I wanted to use ANOVA, to compare means of my four different groups, but:

  • data violate the assumption on normality, all the groups look more similar to an exponential distribution. However, one of the four, the one with smallest kurtosis, is an exponential with couple of picks
  • and also they violate the assumption on equal variances proved by both Barlette's and Levene's test

I have read that as long as the sample sizes are equal and big enough I can still use ANOVA, however

  • also my sample sizes are different and I have some of the groups with n>100 and others n<100. However, none of those has less than 30 observation, so I am not sure if I can still assume the central limit theorem.
  • also I have two groups with kurtosis > 5 and one of them ~0. Again I read that if kurtosis < 5 we can still assume normality

So I thought to move to a non-parametric test, like Kruskal-Wallis, but also in that case I have seen that they result inefficient if the homogeneity of variances is violated.

So I guess I have multiple questions here:

  1. How many n should I have to assume the central limit theorem?
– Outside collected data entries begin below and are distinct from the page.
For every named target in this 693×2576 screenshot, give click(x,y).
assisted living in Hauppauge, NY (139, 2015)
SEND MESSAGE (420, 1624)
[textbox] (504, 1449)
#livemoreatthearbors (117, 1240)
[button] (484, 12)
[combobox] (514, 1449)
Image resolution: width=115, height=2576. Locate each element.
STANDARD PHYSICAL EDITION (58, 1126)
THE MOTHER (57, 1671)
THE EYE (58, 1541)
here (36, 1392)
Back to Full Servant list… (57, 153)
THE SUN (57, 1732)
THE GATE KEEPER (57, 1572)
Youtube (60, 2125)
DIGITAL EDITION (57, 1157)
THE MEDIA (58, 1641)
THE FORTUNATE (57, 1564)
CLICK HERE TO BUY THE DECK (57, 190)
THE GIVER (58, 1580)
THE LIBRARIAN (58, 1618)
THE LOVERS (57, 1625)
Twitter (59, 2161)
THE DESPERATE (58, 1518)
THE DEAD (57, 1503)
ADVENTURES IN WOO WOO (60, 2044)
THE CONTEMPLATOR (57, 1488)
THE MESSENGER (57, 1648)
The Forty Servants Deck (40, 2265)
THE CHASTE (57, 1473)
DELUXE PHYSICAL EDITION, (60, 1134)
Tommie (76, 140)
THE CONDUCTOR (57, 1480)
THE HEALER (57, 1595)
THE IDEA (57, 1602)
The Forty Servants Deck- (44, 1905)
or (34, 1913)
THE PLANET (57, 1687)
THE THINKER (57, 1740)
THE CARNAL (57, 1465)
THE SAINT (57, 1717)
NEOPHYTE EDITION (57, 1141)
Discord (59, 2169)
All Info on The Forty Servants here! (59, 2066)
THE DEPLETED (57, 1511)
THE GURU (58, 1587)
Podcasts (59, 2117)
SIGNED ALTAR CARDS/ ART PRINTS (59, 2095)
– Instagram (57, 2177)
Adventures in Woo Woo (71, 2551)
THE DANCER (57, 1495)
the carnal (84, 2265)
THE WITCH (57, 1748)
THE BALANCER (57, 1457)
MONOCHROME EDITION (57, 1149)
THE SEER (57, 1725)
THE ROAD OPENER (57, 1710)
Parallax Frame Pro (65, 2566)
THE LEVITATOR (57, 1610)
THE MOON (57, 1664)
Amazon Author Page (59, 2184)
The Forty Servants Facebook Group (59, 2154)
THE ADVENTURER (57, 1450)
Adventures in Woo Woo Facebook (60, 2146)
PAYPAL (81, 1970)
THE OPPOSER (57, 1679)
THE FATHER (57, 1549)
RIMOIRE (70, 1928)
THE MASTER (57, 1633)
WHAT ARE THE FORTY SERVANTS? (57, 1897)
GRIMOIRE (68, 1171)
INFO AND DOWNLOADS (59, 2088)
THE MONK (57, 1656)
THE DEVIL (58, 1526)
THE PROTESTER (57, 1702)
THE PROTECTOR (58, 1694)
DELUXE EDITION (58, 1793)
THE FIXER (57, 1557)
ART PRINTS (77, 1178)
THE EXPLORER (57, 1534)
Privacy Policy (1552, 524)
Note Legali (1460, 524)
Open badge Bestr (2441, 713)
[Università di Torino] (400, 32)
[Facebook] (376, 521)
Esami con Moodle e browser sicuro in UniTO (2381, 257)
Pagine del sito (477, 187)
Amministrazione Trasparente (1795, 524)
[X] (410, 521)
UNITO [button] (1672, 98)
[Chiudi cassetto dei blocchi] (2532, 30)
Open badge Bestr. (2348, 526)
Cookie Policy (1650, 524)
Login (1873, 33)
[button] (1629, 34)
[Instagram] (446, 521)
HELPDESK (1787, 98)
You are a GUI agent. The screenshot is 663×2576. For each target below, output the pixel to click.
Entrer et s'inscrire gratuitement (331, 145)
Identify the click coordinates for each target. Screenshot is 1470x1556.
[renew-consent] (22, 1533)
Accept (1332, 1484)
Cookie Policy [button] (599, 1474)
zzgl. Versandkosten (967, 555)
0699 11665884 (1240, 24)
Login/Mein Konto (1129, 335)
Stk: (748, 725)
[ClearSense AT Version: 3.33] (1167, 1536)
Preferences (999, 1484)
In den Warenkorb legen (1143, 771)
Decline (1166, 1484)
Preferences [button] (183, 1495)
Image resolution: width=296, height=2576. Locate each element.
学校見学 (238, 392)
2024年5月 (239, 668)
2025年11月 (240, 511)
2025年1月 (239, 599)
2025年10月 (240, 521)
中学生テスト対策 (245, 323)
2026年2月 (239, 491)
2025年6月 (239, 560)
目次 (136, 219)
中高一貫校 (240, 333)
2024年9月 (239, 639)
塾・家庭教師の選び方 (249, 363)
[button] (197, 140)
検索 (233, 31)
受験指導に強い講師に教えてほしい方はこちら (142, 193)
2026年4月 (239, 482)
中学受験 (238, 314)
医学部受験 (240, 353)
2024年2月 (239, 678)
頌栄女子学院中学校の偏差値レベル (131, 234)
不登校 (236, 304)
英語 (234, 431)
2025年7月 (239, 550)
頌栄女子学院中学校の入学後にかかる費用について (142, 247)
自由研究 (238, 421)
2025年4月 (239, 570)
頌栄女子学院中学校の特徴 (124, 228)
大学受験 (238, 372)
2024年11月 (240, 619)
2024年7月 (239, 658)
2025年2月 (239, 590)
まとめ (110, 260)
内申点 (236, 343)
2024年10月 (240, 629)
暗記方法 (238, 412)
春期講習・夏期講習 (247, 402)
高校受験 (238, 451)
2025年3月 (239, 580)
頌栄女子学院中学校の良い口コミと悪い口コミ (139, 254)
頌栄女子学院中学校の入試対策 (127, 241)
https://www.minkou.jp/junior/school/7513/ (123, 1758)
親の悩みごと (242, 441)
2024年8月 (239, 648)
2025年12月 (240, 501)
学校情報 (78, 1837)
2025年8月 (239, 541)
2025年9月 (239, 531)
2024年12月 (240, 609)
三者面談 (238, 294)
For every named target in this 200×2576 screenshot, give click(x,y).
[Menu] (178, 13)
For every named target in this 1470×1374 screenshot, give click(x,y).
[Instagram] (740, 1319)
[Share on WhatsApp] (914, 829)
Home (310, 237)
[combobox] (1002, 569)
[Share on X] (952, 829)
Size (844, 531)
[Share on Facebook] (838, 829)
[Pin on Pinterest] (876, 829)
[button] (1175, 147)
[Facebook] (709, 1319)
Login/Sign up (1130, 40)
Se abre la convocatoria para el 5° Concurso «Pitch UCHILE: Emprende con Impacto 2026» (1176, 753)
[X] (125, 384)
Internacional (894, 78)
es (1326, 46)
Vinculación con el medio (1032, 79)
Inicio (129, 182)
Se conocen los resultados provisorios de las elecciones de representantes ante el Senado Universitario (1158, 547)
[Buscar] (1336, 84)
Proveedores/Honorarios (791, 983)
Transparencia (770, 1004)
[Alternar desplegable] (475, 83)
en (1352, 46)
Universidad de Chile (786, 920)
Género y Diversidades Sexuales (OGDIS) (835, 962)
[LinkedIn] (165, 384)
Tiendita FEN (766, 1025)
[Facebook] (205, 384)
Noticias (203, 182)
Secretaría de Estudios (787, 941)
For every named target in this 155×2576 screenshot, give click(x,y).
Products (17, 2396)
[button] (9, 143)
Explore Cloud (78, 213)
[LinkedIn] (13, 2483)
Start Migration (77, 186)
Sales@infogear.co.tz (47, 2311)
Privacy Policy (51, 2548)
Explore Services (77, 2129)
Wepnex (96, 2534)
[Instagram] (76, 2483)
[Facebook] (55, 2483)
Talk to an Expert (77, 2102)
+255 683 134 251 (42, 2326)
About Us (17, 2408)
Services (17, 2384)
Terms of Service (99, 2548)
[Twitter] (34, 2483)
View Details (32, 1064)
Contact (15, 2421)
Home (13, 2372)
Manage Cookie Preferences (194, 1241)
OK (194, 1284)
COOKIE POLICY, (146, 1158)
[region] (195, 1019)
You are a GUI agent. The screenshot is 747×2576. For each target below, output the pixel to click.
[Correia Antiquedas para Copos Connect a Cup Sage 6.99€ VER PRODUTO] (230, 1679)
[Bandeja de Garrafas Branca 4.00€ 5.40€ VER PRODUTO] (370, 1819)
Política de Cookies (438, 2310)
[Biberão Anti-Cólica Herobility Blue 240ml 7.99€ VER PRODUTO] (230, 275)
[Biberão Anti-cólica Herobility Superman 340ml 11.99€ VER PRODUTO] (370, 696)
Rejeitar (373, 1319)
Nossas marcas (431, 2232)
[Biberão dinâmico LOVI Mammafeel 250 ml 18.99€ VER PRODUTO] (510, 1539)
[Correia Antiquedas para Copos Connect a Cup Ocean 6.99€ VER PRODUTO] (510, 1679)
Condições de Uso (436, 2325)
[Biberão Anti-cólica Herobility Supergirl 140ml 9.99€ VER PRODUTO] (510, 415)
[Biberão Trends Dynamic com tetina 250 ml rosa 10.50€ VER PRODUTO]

I read
    controversial answers on this, some say >30, others >50 and others>100. could I still assume the data normal with 50<n<100?
  2. It looks like the homogeneous variances assumption is even more important than the assumption about normality, so what to do if data do violate this assumption? Shall I transform them? Is there a better non-parametric one to use, like the Welch test?
  3. If I should transform them, how, what to use?
  4. Can I randomly sample the biggest groups to get an equal n from all the groups and apply ANOVA?
  5. If I have had homogeneous variances, all the other conditions stay the same, should I use a parametric ANOVA or non-parametric Kruskal–Wallis?
  6. I will also need a post test to assess where the differences are, in case of ANOVA I was thinking to use Tukey, but what to use in case of Kruskal–Wallis?

Just to give context, I'm in the situation where at least 2 means, variances and standard deviation look very different so reasonably they are. Also for information, I use RStudio to run the analysis.

Hope someone can help with this,

Best Answer

First off, ANOVA is often surprisingly robust to strange distributions. What is important is not that model residuals are normally distributed, but that parameters are (approximately) normally distributed. Here, that would be the group means. You can take a look at this by bootstrapping each group mean. I suspect that the bootstrapped means will be nicely bell-shaped, giving you a little more confidence. (The only group I am slightly concerned about is group B with only $n=38$.)

That said, you could run a permutation alternative to ANOVA. In R, there is RVAideMemoire::perm.anova. A useful textbook is Good's Permutation, Parametric, and Bootstrap Tests of Hypotheses. If you do so, be sure to also run the plain vanilla ANOVA alongside and compare the resulting $p$ values - you may well find that they are very close together. (And note that $p$-values that are astronomically small do not have much more content than "$p<.0001$".)